82Traçar paralelos entre diferentes edições de um mesmo livro didático parece ser, a nosso ver, uma produtiva

possibilidade de pesquisa. Nesse sentido, por fugir ao escopo do nosso trabalho, registramos aqui tal lacuna analítica, a fim de incentivar outros investigadores a abordar, de forma sistemática, a questão da descolonização dos livros didáticos a partir de um estudo longitudinal.

4.1.1. Português Linguagens (Saraiva) – 1ª coleção do PNLD 2015 em

número de distribuições

CEREJA, William Roberto; MAGALHÃES, Thereza Anália Cochar. Português

Linguagens (Livro do Professor), 9ª ed., Volumes 1, 2 e 3, São Paulo: Saraiva, 2013.

SIGLA:PL01

De acordo com o Guia do PNLD 2015, a “articulação promovida pela leitura” e a “contextualização da produção literária” revelam-se pontos fortes da coleção PL01, contrariamente ao que se observa em relação ao trabalho com conhecimentos linguísticos, destacado no Guia como um ponto fraco pelo fato de haver poucas oportunidades de reflexão (BRASIL-MEC/SEB, 2014b, p. 55).
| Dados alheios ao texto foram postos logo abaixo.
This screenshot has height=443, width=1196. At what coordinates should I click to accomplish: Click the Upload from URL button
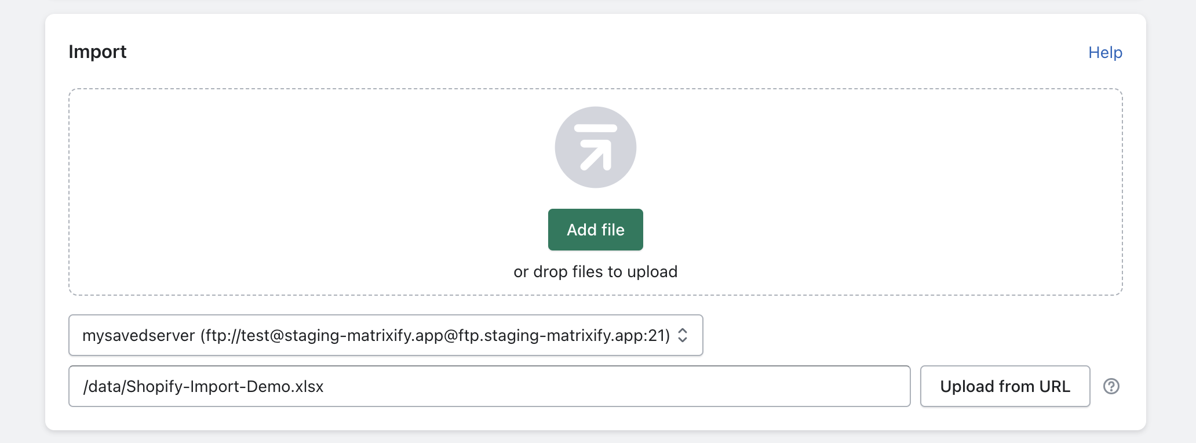click(x=1005, y=386)

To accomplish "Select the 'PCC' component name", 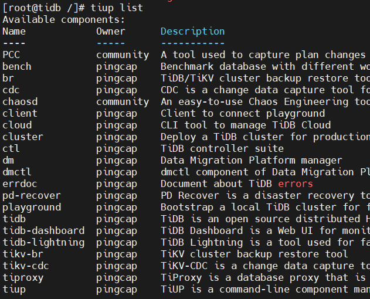I will 11,55.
De fato, muitos aspectos por nós observados atestam “a ênfase” dada ao ensino de teoria e história literária mencionada pelo documento: do total de 121 capítulos que compõem seus três volumes, 40% (ou 49 capítulos) voltam-se à literatura, sendo o restante distribuído entre os eixos de “produção de texto”, “língua: uso e reflexão” e “interpretação de texto”; o critério organizacional da coleção funda-se na literatura, haja vista os títulos de suas unidades temáticas (que agrupam capítulos dos diferentes eixos) darem destaque aos nomes das escolas ou dos movimentos literários a serem estudados, seguindo uma ordem cronológica; e, por fim, também a formação dos autores da coleção pode ser considerada, talvez, à luz dessa predominância, pois, apesar de William Cereja ser Doutor em Linguística Aplicada e Análise do Discurso (PUC-SP), tanto ele quanto Thereza Cochar são mestres em Teoria Literária (USP) e Estudos Literários (UNESP), respectivamente. De acordo com as biografias presentes nas coleções, Cereja atua como professor da rede particular de ensino, em São Paulo-SP, e Cochar na rede pública da cidade de Araraquara, interior de SP.